◆ Required work:
• 1. Reproduce word for word the part of the holiday blog post below that starts with "This will be" and goes on through "on 2nd January.".
• 2. Write the next part of the blog post below about eReco's Christmas device drop-off, picking up after its final sentence.

This will be the last blog this
year. I am taking the holidays off, although eReco remains open for business in
my absence, and thus wish everyone reading this the compliments of the season.
I shall raise a glass of festive cheer to you all on the big day and look
forward to getting back into the swing of things on 2nd January.
During the break our Christmas
service to the locals of East Grinstead swings into operation. We are opening
our doors on 29th-31st between 9am and 4pm for people to
drop their data bearing devices off to us. We will make them data safe and
dispose of them responsibly.
In all honesty we have no idea
what to expect. For a start it is a new initiative – I am not aware of anyone
doing anything like this before – and although we have received a lot of local
publicity you are never quite sure if you have reached everyone. We have had a
good few calls from people wanting more information, but it will be intriguing
to see who actually shows up.
My own gut feeling is that the
publicity is almost more important than how many people actually take advantage
of the service. Getting data security on the agenda is the vital thing.

◆ Supplied information:
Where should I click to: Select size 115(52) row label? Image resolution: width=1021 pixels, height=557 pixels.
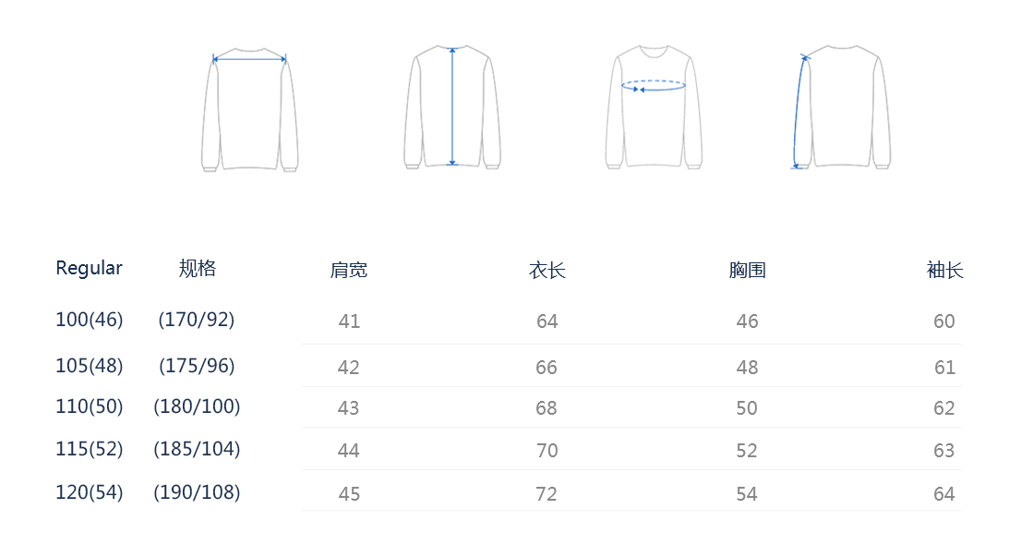(x=89, y=449)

◆ Task answers:
• 1.
This will be the last blog this
year. I am taking the holidays off, although eReco remains open for business in
my absence, and thus wish everyone reading this the compliments of the season.
I shall raise a glass of festive cheer to you all on the big day and look
forward to getting back into the swing of things on 2nd January.

• 2.
I am becoming fascinated by the
way the media treat data disasters. For instance, Sony. There is a fair amount
of sniggering going on about how they were hacked, and then even more delight
at the confidential gossip maliciously released...Angelina Jolie has an ego?
Who’d have thought! It has a semi-serious edge – American cinemas are refusing
to show a film said to have provoked the hacker-attack because they fear a
terrorist threat from North Korea – but the fact that several expensive films
have been downloaded from the internet before their release and some
celebrities and executives have been embarrassed is treated with sniggering
disdain. Maybe because Sony can conspicuously afford it?
I am sure Sony HQ is in full
disaster recovery mode, but will other businesses review their security
procedures as a result? Are lessons being learned? Not from the tone of the
coverage they are not and that worries me.
Data security is a complicated
business, affecting many different areas. We live in a world where anyone can
poke a tiny USB stick into any port on any PC in any office and download a
considerable amount of confidential data. That stick can then be put in a
pocket and walked out of the building in the blink of an eye.
Should we be searching every
employee, every guest, before they leave? Should people be allowed to bring
their own mobiles into the building and connect with company WIFI? Should work
PC’s or laptops have their own hard drives? Who should access to what data and
how should they access it?
Well, as a matter of fact we do
search everyone when they leave. We have this wand-like scanner and I make the
same Harry Potter reference every day (expeliarmus!) before doing a very bad
Kenneth Williams impression when the scanner reaches my nether regions. There
is no sneaking anything out of here. There are also no new jokes!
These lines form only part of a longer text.